§ WHAT IS REQUIRED:
Each record should appear again in the response exactly as it does in the original.

§ INFORMATION:
============
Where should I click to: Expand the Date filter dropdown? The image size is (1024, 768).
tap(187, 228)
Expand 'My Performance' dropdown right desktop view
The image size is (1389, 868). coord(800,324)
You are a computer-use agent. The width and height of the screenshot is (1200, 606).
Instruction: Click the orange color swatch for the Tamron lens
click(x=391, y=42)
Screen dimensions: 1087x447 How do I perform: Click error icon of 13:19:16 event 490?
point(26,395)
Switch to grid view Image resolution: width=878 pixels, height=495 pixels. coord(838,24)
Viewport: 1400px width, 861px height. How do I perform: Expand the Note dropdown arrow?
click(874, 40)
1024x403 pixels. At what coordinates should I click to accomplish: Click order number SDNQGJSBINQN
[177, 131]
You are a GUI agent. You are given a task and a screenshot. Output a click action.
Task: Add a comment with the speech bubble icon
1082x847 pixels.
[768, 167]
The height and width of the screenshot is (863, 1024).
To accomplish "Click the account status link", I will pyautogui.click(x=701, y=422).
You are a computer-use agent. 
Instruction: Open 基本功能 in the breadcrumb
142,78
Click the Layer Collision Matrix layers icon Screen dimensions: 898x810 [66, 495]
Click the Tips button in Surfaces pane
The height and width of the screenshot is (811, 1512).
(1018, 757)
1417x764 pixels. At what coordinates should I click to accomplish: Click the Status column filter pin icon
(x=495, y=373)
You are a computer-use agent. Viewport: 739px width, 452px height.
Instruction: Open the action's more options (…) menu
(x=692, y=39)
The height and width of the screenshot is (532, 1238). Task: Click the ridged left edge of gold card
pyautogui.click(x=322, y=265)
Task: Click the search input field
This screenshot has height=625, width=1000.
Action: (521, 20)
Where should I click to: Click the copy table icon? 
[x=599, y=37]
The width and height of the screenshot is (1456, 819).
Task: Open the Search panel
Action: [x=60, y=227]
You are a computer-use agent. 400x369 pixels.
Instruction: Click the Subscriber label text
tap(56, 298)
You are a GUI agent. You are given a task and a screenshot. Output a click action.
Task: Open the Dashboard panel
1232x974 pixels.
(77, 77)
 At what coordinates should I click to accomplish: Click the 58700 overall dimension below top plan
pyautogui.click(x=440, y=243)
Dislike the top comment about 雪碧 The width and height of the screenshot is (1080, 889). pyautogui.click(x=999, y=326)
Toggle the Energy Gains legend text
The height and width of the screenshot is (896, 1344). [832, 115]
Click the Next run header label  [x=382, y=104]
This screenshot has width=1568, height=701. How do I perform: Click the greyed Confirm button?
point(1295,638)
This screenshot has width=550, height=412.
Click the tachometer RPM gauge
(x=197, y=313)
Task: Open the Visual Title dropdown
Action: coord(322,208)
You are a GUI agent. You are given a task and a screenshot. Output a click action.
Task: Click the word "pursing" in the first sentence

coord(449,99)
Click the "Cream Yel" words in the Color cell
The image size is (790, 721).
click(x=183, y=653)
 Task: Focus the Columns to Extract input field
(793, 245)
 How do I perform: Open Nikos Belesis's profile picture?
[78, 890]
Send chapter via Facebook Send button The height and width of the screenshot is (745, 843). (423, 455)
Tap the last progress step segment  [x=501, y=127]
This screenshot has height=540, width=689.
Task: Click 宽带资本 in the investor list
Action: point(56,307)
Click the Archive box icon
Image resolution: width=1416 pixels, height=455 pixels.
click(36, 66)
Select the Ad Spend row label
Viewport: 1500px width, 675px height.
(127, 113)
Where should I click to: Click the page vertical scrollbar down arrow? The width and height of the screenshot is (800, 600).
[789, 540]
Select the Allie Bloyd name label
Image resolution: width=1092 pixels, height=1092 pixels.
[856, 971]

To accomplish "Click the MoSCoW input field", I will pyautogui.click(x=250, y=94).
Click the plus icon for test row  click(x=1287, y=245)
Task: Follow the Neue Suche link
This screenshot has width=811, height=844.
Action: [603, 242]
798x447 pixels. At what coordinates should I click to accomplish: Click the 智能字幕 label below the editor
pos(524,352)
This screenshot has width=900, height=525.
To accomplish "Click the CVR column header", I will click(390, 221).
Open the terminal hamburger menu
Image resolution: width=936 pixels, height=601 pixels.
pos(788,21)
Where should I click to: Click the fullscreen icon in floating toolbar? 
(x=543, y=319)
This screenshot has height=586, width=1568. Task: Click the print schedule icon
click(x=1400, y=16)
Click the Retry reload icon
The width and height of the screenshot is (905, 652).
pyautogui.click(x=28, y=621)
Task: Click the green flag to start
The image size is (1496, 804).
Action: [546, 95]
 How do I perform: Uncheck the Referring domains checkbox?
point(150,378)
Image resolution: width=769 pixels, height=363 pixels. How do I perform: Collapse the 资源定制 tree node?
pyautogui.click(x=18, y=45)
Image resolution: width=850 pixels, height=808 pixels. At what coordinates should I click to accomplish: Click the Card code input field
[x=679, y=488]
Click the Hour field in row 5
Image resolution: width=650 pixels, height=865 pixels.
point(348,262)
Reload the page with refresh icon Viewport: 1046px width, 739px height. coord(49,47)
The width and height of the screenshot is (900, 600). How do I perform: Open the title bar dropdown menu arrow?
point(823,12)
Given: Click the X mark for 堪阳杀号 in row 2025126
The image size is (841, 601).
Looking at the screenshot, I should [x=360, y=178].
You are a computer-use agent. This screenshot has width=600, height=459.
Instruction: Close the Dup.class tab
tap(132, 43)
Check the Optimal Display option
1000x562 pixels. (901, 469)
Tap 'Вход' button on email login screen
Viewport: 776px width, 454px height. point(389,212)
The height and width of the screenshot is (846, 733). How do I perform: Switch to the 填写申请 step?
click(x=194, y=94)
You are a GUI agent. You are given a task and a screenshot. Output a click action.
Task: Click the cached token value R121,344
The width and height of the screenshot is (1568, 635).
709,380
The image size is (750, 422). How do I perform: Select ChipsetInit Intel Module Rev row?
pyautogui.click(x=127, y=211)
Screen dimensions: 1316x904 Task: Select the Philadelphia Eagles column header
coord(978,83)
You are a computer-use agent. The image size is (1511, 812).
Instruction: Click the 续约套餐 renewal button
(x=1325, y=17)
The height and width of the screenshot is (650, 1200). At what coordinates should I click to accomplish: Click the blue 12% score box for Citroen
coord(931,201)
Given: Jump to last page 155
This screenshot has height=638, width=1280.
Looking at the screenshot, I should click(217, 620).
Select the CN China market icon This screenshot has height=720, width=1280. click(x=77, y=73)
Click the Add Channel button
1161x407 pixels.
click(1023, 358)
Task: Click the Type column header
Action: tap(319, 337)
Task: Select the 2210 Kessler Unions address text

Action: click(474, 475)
============
§ WRITTEN RESPONSE:
Where should I click to: Expand the Date filter dropdown? The image size is (1024, 768).
tap(187, 228)
Expand 'My Performance' dropdown right desktop view
The image size is (1389, 868). coord(800,324)
You are a computer-use agent. The width and height of the screenshot is (1200, 606).
Instruction: Click the orange color swatch for the Tamron lens
click(x=391, y=42)
Screen dimensions: 1087x447 How do I perform: Click error icon of 13:19:16 event 490?
point(26,395)
Switch to grid view Image resolution: width=878 pixels, height=495 pixels. coord(838,24)
Viewport: 1400px width, 861px height. How do I perform: Expand the Note dropdown arrow?
click(874, 40)
1024x403 pixels. At what coordinates should I click to accomplish: Click order number SDNQGJSBINQN
[177, 131]
You are a GUI agent. You are given a task and a screenshot. Output a click action.
Task: Add a comment with the speech bubble icon
1082x847 pixels.
[768, 167]
The height and width of the screenshot is (863, 1024).
To accomplish "Click the account status link", I will pyautogui.click(x=701, y=422).
You are a computer-use agent. 
Instruction: Open 基本功能 in the breadcrumb
142,78
Click the Layer Collision Matrix layers icon Screen dimensions: 898x810 [66, 495]
Click the Tips button in Surfaces pane
The height and width of the screenshot is (811, 1512).
(1018, 757)
1417x764 pixels. At what coordinates should I click to accomplish: Click the Status column filter pin icon
(x=495, y=373)
You are a computer-use agent. Viewport: 739px width, 452px height.
Instruction: Open the action's more options (…) menu
(x=692, y=39)
The height and width of the screenshot is (532, 1238). Task: Click the ridged left edge of gold card
pyautogui.click(x=322, y=265)
Task: Click the search input field
This screenshot has height=625, width=1000.
Action: (521, 20)
Where should I click to: Click the copy table icon? 
[x=599, y=37]
The width and height of the screenshot is (1456, 819).
Task: Open the Search panel
Action: [x=60, y=227]
You are a computer-use agent. 400x369 pixels.
Instruction: Click the Subscriber label text
tap(56, 298)
You are a GUI agent. You are given a task and a screenshot. Output a click action.
Task: Open the Dashboard panel
1232x974 pixels.
(77, 77)
 At what coordinates should I click to accomplish: Click the 58700 overall dimension below top plan
pyautogui.click(x=440, y=243)
Dislike the top comment about 雪碧 The width and height of the screenshot is (1080, 889). pyautogui.click(x=999, y=326)
Toggle the Energy Gains legend text
The height and width of the screenshot is (896, 1344). [832, 115]
Click the Next run header label  [x=382, y=104]
This screenshot has width=1568, height=701. How do I perform: Click the greyed Confirm button?
point(1295,638)
This screenshot has width=550, height=412.
Click the tachometer RPM gauge
(x=197, y=313)
Task: Open the Visual Title dropdown
Action: coord(322,208)
You are a GUI agent. You are given a task and a screenshot. Output a click action.
Task: Click the word "pursing" in the first sentence

coord(449,99)
Click the "Cream Yel" words in the Color cell
The image size is (790, 721).
click(x=183, y=653)
 Task: Focus the Columns to Extract input field
(793, 245)
 How do I perform: Open Nikos Belesis's profile picture?
[78, 890]
Send chapter via Facebook Send button The height and width of the screenshot is (745, 843). (423, 455)
Tap the last progress step segment  [x=501, y=127]
This screenshot has height=540, width=689.
Task: Click 宽带资本 in the investor list
Action: point(56,307)
Click the Archive box icon
Image resolution: width=1416 pixels, height=455 pixels.
click(36, 66)
Select the Ad Spend row label
Viewport: 1500px width, 675px height.
(127, 113)
Where should I click to: Click the page vertical scrollbar down arrow? The width and height of the screenshot is (800, 600).
[789, 540]
Select the Allie Bloyd name label
Image resolution: width=1092 pixels, height=1092 pixels.
[856, 971]

To accomplish "Click the MoSCoW input field", I will pyautogui.click(x=250, y=94).
Click the plus icon for test row  click(x=1287, y=245)
Task: Follow the Neue Suche link
This screenshot has width=811, height=844.
Action: [603, 242]
798x447 pixels. At what coordinates should I click to accomplish: Click the 智能字幕 label below the editor
pos(524,352)
This screenshot has width=900, height=525.
To accomplish "Click the CVR column header", I will click(390, 221).
Open the terminal hamburger menu
Image resolution: width=936 pixels, height=601 pixels.
pos(788,21)
Where should I click to: Click the fullscreen icon in floating toolbar? 
(x=543, y=319)
This screenshot has height=586, width=1568. Task: Click the print schedule icon
click(x=1400, y=16)
Click the Retry reload icon
The width and height of the screenshot is (905, 652).
pyautogui.click(x=28, y=621)
Task: Click the green flag to start
The image size is (1496, 804).
Action: [546, 95]
 How do I perform: Uncheck the Referring domains checkbox?
point(150,378)
Image resolution: width=769 pixels, height=363 pixels. How do I perform: Collapse the 资源定制 tree node?
pyautogui.click(x=18, y=45)
Image resolution: width=850 pixels, height=808 pixels. At what coordinates should I click to accomplish: Click the Card code input field
[x=679, y=488]
Click the Hour field in row 5
Image resolution: width=650 pixels, height=865 pixels.
point(348,262)
Reload the page with refresh icon Viewport: 1046px width, 739px height. coord(49,47)
The width and height of the screenshot is (900, 600). How do I perform: Open the title bar dropdown menu arrow?
point(823,12)
Given: Click the X mark for 堪阳杀号 in row 2025126
The image size is (841, 601).
Looking at the screenshot, I should [x=360, y=178].
You are a computer-use agent. This screenshot has width=600, height=459.
Instruction: Close the Dup.class tab
tap(132, 43)
Check the Optimal Display option
1000x562 pixels. (901, 469)
Tap 'Вход' button on email login screen
Viewport: 776px width, 454px height. point(389,212)
The height and width of the screenshot is (846, 733). How do I perform: Switch to the 填写申请 step?
click(x=194, y=94)
You are a GUI agent. You are given a task and a screenshot. Output a click action.
Task: Click the cached token value R121,344
The width and height of the screenshot is (1568, 635).
709,380
The image size is (750, 422). How do I perform: Select ChipsetInit Intel Module Rev row?
pyautogui.click(x=127, y=211)
Screen dimensions: 1316x904 Task: Select the Philadelphia Eagles column header
coord(978,83)
You are a computer-use agent. The image size is (1511, 812).
Instruction: Click the 续约套餐 renewal button
(x=1325, y=17)
The height and width of the screenshot is (650, 1200). At what coordinates should I click to accomplish: Click the blue 12% score box for Citroen
coord(931,201)
Given: Jump to last page 155
This screenshot has height=638, width=1280.
Looking at the screenshot, I should click(217, 620).
Select the CN China market icon This screenshot has height=720, width=1280. click(x=77, y=73)
Click the Add Channel button
1161x407 pixels.
click(1023, 358)
Task: Click the Type column header
Action: tap(319, 337)
Task: Select the 2210 Kessler Unions address text

Action: click(474, 475)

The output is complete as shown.